Each record below needs to be reproduced precisely, though not its pictures.
_ _ _ _ _ _ _
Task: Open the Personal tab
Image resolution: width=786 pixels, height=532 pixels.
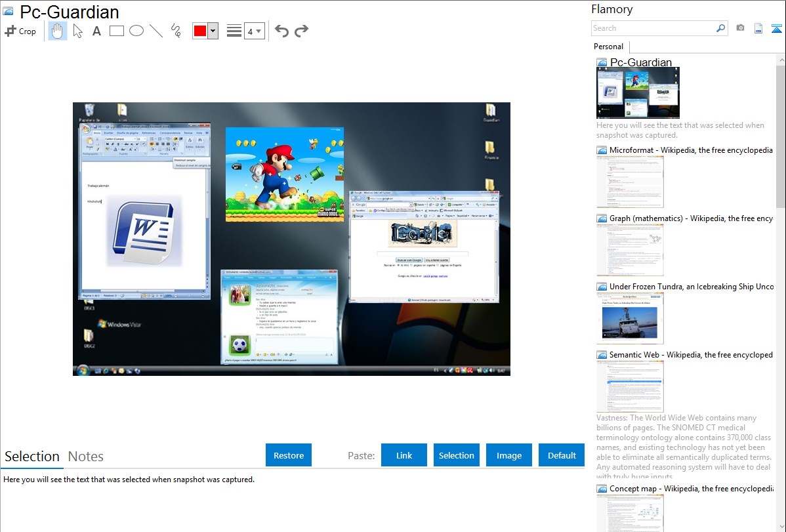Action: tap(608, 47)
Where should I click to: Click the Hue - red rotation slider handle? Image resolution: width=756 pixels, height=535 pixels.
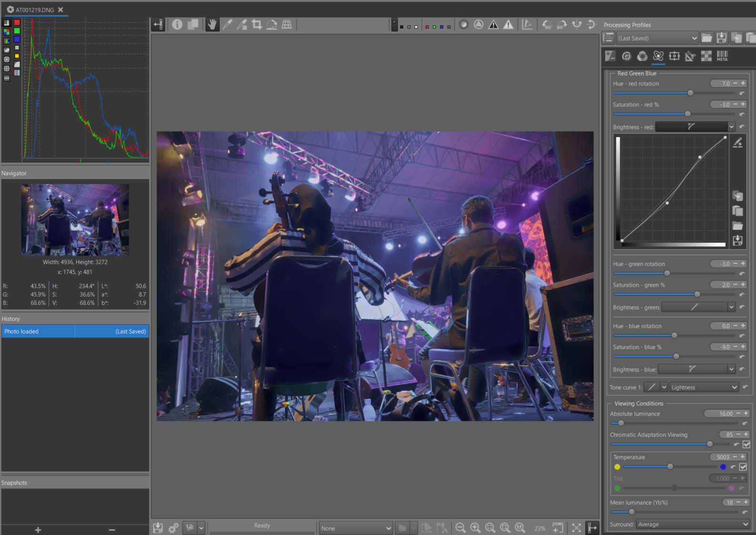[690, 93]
_ _ _ _ _ _ _
** Expected answer **
Task: Open the Personal tab
Image resolution: width=786 pixels, height=532 pixels.
Action: tap(608, 47)
Where should I click to: Click the Hue - red rotation slider handle? Image resolution: width=756 pixels, height=535 pixels.
[690, 93]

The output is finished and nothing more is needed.